* start *

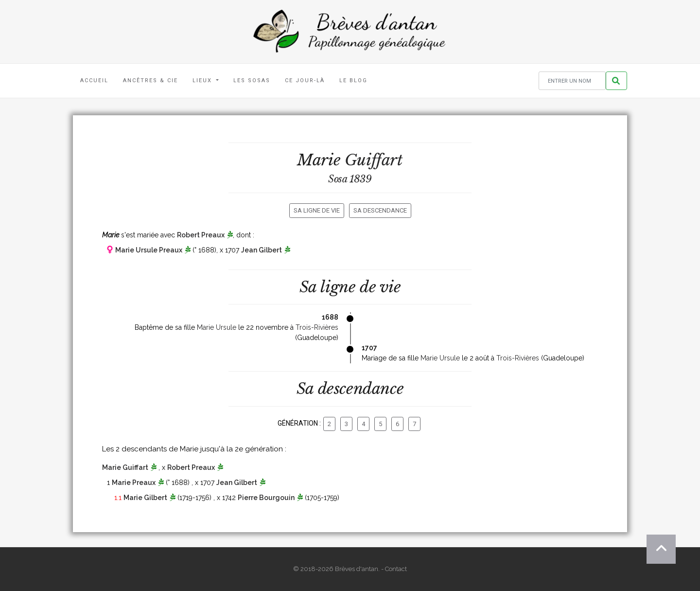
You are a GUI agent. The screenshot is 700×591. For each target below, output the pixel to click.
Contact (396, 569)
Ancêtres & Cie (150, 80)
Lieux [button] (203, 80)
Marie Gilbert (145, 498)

* end *

[REQUEST] Rewrite the records with "target" swapped for "item" and everything else unchanged. Leave out the pictures.

[TASK RESPONSE]
You are a GUI agent. The screenshot is 700×591. For each item below, output the pixel to click.
Contact (396, 569)
Ancêtres & Cie (150, 80)
Lieux [button] (203, 80)
Marie Gilbert (145, 498)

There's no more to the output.